» **PROBLEM TO SOLVE**
Return, exactly and with nothing added, the line with "How do I perform: Click the Fechar button?" together with all lines after it through the end of the data below. No pictures belong in the copy.

═══ PROVIDED ENTRIES ═══

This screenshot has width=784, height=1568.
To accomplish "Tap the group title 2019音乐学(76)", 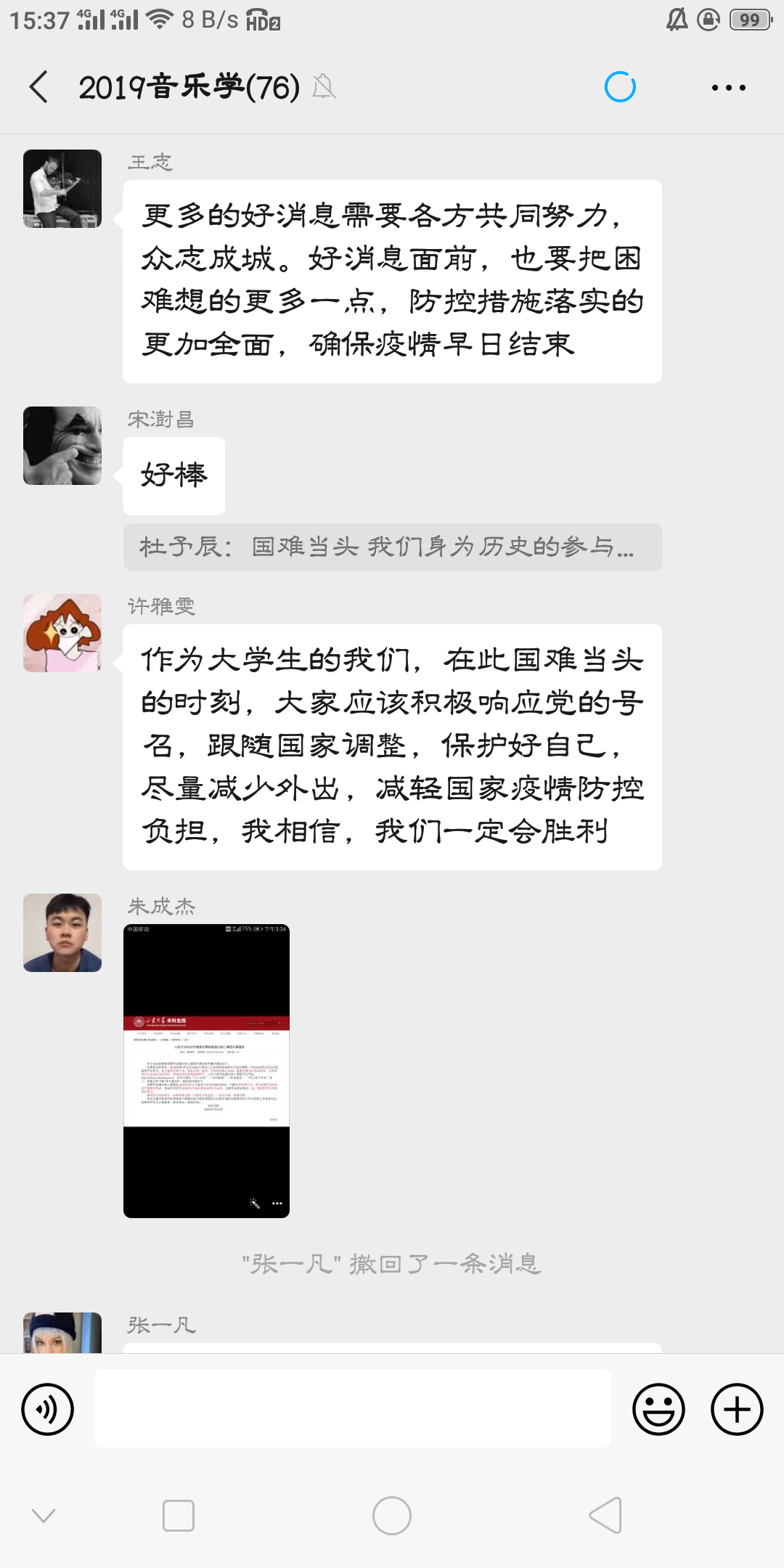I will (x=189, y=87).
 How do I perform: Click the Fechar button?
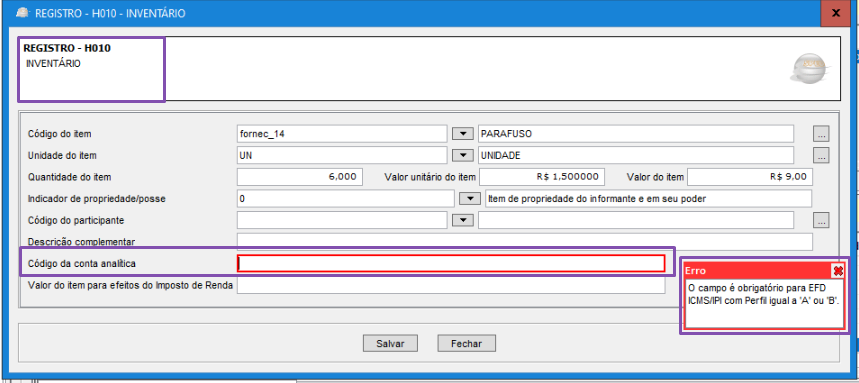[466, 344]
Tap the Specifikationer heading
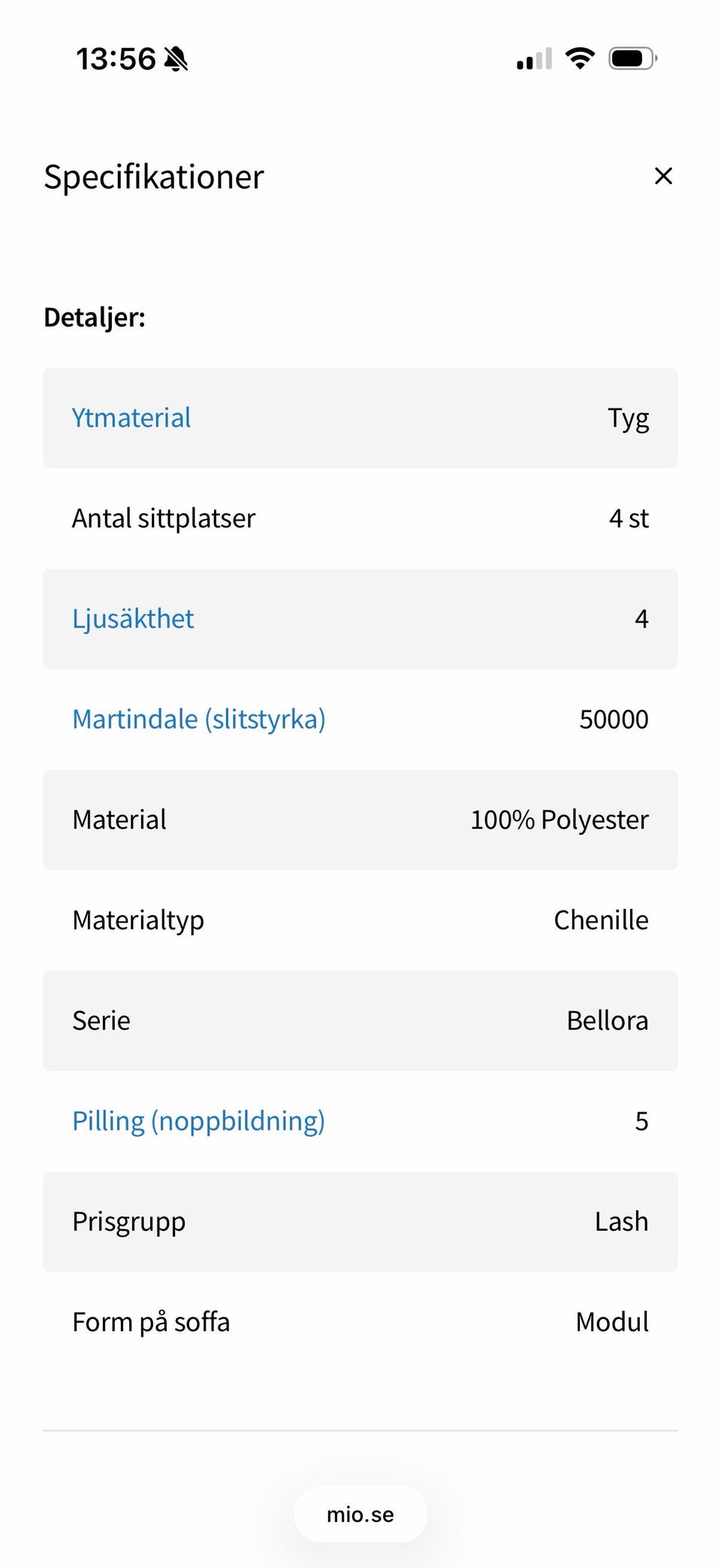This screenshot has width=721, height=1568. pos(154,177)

═══

» **ANSWER TO THIS EXERCISE**
 How do I perform: Click the Fechar button?
[466, 344]
Tap the Specifikationer heading
This screenshot has width=721, height=1568. pos(154,177)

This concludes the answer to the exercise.